At the moment it supports the English and the Japanese language. Unfortunately is 
Tron a development which takes mainly place in Japan. This causes that the Tron 
project is not well known outside Japans. In addition the most foreign vendors do 
not support any of the Tron features at the moment. Some foreign companies are 
observing the activity of the Tron research group, but at the moment the strongest 


support comes from Japanese companies. 


6.2 Pen Computing 


The difficulties of entering Kanji characters are only partly solved by the use of FEPs. 
In the office world a lot of the communication is still done by handwriting. The main 
problem is that it is not very comfortable to enter Kanji characters via a keyboard. 


The development in Japan goes towards better input methods. 

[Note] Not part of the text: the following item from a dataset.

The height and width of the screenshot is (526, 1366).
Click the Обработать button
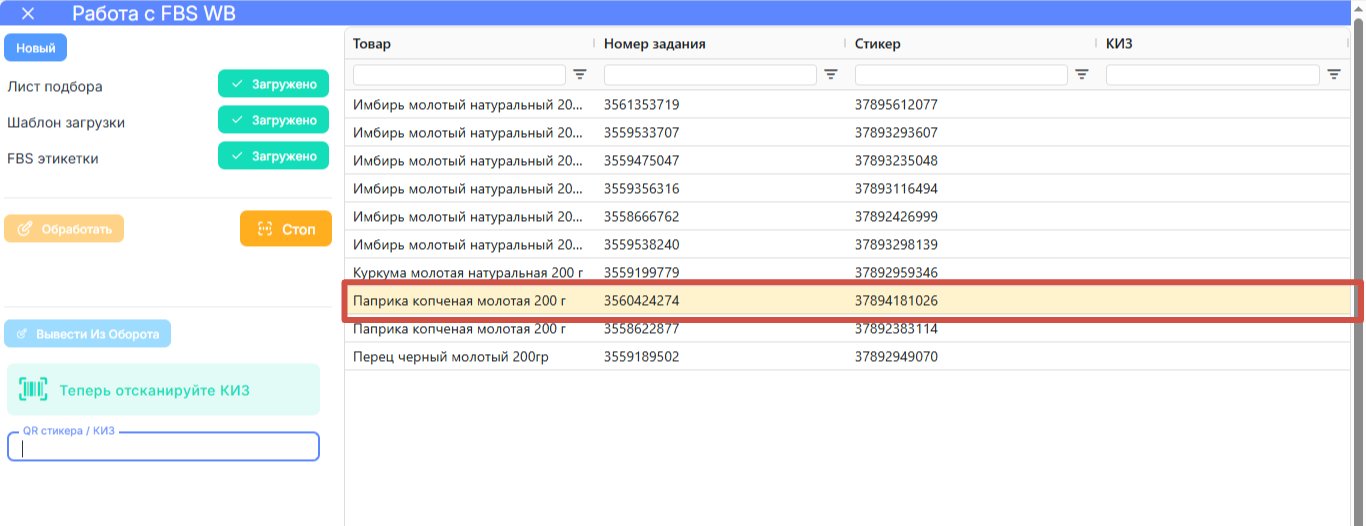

One of the new input methods, with the most impact, is the pen input method. It 
would be like writing on paper and this would make it more comfortable for the 
Japanese to enter their Kanji characters. The Kanji characters are always drawn by 
a fixed stroke order. This makes easier for a pen input recognizing program to detect 
which character is meant. The development started in Japan about 1970 and today 


it looks like that pen input is the alternative input method of the future. 


6.3 Asianization / Internationalization 


In a fast moving and changing market like the computer business it will no longer be 
enough to be present in your home country. The internationalization or globalization 


of computer systems will open the world wide computer market. 


Use this change or lose it. If you not start to work out a concept for the development 
of global software you will be soon hit by the high costs for adapting your software 
to different national language environments. In the meantime fifty percent of the 
revenues from US vendors come from abroad. This is a good sign that the new market 


for software is global.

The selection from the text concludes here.